* DIRECTIVE A: Reproduce the ETDE description word for word, from "- Producer: Member" to "to full text.".
[[ GIVEN TEXT open ]]
Energy Technology Data Exchange (ETDE)
- Producer: Member Countries ((Brazil, Canada, Denmark, Finland, Germany, Korea, Netherlands, Norway, Mexico, Spain, South Africa, Switzerland, Sweden, and United States) and partners.)
- History: 1987 to present
- Languages: Multilingual

Access
- Providers: ETDE World Energy Base (ETDEWEB)

Coverage
- Disciplines: Energy and Environmental sciences
- Record depth: Bibliographic indexing & abstracts. Links to full text.
- Format coverage: Journal articles, reports, conference papers, books, websites, and other miscellaneous formats
- Temporal coverage: 1974 to present day
- Geospatial coverage: Member countries, Partner countries, Approved developing nations
- No. of records: 4.5 million +
- Update frequency: 2 / month

Links
- Website: www.etde.org
- Title list(s): www.etde.org/edb/access.html

= Energy Technology Data Exchange =

The Energy Technology Data Exchange (ETDE) was formed in 1987 and officially ended 30 June 2014. It was initiated as a multilateral agreement under the International Energy Agency (IEA) agreement network, replacing numerous other bilateral agreements. The multilateral agreement was for the international exchange of energy research and development and information. The exchange resulted in a database which was the world's largest collection of energy research, technology, and development (RTD) information (ETDEWEB - described below). The collection of information was generated from energy RTD literature published in member countries and through other partnering arrangements with organizations such as the International Nuclear Information System (a unit of the International Atomic Energy Agency). This created a broad spectrum of information that was included in the ETDE database. The range of content included fossil fuels, renewable energies (including Hydrogen), End-Use (Buildings, Industry and Transport), fusion, energy policy, conservation, and efficiency, and cross-sectional activities. This fulfilled the need for timely exchange of global information towards the goal of a sustainable energy future. ETDE operated under an IEA Implementing Agreement and was governed by an Executive Committee of delegates from ETDE member countries. Officers of the Executive Committee included a Chair and two Vice-Chairs, elected to three-year terms. Day-to-day operations were managed through an operating agent organization, which reported to the Executive Committee.
[[ GIVEN TEXT closed ]]
* DIRECTIVE B: In the stored entries, rewrite the lines from the line with "This screenshot has width=2136, height=1244." to the line with "Looking at the image, I should click on (1024, 1536)." so that "coordinate pair" becomes "tuple", leaving everything else unchanged. Return only those lines.
[[ DATASET RECORDS open ]]
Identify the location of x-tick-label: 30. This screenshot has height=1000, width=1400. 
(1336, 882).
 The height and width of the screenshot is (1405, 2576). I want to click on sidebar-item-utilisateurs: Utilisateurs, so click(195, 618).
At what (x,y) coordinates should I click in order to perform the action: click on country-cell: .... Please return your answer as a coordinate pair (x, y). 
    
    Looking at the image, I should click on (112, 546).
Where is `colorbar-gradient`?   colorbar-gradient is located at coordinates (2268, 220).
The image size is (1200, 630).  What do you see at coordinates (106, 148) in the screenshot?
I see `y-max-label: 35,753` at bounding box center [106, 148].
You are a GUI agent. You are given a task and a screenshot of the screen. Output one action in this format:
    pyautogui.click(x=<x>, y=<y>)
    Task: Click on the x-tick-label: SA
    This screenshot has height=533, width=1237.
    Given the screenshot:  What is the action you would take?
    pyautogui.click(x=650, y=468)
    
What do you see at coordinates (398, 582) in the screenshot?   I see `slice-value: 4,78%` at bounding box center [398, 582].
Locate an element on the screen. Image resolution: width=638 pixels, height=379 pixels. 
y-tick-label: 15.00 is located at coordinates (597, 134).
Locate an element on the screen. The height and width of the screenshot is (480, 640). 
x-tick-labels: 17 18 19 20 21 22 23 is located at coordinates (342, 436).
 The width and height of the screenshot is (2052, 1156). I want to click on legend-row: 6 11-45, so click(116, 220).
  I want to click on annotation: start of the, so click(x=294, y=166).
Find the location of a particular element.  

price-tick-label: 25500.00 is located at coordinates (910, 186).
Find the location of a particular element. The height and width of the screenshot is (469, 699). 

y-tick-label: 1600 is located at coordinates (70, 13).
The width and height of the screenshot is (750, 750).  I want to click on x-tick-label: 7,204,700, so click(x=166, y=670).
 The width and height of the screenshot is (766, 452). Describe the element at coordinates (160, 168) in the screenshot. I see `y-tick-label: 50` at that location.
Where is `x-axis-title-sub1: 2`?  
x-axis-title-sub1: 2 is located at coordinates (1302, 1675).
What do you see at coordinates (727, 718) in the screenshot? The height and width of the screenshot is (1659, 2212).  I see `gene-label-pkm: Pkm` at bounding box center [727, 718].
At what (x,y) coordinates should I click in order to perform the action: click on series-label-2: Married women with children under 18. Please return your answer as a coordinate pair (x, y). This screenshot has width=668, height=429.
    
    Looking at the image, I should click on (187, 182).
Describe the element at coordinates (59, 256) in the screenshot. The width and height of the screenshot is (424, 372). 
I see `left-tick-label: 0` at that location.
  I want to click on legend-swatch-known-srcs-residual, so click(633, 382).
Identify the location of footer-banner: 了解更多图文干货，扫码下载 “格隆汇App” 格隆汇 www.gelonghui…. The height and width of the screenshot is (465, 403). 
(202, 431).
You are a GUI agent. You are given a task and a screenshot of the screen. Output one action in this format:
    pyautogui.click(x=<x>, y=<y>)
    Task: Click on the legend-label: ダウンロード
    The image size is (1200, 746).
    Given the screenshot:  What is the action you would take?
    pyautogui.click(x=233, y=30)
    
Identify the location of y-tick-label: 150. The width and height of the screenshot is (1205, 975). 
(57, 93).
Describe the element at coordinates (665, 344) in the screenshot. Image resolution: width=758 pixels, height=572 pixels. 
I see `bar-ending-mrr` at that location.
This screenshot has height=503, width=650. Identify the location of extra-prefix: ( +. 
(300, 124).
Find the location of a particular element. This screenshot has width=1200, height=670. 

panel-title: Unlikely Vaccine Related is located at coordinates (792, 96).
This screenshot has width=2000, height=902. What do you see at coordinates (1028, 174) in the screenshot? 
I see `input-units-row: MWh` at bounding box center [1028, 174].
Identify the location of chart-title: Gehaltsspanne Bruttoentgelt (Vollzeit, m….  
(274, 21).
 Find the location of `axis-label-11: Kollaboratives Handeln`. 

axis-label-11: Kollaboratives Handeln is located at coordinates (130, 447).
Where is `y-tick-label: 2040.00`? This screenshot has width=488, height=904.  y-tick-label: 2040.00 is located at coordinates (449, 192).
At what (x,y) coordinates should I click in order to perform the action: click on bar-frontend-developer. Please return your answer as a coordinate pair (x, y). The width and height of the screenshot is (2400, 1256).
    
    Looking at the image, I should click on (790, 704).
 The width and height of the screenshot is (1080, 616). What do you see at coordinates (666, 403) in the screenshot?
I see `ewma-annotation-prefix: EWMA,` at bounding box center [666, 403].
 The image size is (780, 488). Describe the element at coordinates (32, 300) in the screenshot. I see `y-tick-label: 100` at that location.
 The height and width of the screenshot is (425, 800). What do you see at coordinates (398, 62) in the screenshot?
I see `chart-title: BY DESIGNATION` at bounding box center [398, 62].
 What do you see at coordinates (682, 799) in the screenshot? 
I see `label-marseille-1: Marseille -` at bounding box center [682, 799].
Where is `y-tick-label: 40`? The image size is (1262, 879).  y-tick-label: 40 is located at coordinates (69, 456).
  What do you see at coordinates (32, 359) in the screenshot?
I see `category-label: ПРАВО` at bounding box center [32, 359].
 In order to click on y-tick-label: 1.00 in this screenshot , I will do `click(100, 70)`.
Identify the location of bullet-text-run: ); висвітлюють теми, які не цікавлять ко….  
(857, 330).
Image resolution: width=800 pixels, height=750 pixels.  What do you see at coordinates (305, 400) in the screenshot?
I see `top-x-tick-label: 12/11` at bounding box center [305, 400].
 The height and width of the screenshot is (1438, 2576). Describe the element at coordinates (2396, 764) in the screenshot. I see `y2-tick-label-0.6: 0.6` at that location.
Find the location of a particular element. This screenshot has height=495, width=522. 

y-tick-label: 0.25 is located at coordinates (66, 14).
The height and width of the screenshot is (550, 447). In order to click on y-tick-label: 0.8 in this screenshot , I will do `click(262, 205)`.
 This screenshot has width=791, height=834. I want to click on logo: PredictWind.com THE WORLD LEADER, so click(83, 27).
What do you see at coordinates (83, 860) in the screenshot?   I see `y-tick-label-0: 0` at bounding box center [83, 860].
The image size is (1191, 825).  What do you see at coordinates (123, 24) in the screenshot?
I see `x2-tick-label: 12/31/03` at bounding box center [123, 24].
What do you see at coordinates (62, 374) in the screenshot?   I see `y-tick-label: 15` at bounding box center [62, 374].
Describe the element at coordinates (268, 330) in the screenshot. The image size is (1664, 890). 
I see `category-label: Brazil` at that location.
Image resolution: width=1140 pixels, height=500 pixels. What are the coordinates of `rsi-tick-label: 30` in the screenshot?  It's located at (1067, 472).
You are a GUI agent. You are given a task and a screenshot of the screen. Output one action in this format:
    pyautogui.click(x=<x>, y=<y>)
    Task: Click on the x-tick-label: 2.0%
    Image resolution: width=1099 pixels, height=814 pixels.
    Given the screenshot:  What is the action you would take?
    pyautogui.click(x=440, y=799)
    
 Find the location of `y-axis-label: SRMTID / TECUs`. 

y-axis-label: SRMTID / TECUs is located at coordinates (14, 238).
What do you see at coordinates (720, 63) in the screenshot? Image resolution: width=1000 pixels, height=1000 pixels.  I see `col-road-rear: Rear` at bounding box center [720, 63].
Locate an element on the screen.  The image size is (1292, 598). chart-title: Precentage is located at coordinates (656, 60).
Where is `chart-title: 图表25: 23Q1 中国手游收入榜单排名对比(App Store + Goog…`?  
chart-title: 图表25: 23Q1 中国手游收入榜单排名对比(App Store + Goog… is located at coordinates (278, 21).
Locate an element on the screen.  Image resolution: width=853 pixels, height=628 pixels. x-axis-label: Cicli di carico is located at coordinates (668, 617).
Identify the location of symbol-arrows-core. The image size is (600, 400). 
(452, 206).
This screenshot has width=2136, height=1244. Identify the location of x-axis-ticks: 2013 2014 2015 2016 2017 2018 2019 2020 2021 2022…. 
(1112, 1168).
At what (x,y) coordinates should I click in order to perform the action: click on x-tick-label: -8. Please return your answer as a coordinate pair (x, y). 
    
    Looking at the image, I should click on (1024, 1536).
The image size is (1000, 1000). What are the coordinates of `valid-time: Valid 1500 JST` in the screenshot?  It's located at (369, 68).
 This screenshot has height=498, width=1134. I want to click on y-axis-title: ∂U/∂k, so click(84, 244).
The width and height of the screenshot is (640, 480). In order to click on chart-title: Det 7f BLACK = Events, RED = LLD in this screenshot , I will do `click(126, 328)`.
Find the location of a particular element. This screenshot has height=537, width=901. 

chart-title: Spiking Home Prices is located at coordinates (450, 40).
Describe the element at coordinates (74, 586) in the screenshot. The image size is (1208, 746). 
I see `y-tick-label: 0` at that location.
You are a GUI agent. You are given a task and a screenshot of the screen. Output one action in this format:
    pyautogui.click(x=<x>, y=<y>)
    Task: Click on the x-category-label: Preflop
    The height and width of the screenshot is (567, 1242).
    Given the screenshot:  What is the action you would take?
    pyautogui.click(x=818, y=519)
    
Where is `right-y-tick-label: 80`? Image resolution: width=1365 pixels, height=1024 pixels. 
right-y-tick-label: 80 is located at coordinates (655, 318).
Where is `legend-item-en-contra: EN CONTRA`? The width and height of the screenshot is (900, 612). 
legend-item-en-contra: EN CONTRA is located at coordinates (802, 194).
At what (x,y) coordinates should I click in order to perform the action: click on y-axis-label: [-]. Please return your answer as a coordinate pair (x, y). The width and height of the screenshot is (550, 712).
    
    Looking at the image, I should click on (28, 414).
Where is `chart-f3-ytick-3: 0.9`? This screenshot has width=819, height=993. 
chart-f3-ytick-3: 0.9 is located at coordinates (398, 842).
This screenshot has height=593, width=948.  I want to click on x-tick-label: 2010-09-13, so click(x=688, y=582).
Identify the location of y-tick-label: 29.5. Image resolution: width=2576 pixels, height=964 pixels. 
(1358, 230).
[[ DATASET RECORDS closed ]]
* RESULT A:
- Producer: Member Countries ((Brazil, Canada, Denmark, Finland, Germany, Korea, Netherlands, Norway, Mexico, Spain, South Africa, Switzerland, Sweden, and United States) and partners.)
- History: 1987 to present
- Languages: Multilingual

Access
- Providers: ETDE World Energy Base (ETDEWEB)

Coverage
- Disciplines: Energy and Environmental sciences
- Record depth: Bibliographic indexing & abstracts. Links to full text.

* RESULT B:
This screenshot has width=2136, height=1244. Identify the location of x-axis-ticks: 2013 2014 2015 2016 2017 2018 2019 2020 2021 2022…. 
(1112, 1168).
At what (x,y) coordinates should I click in order to perform the action: click on x-tick-label: -8. Please return your answer as a tuple (x, y). 
    
    Looking at the image, I should click on (1024, 1536).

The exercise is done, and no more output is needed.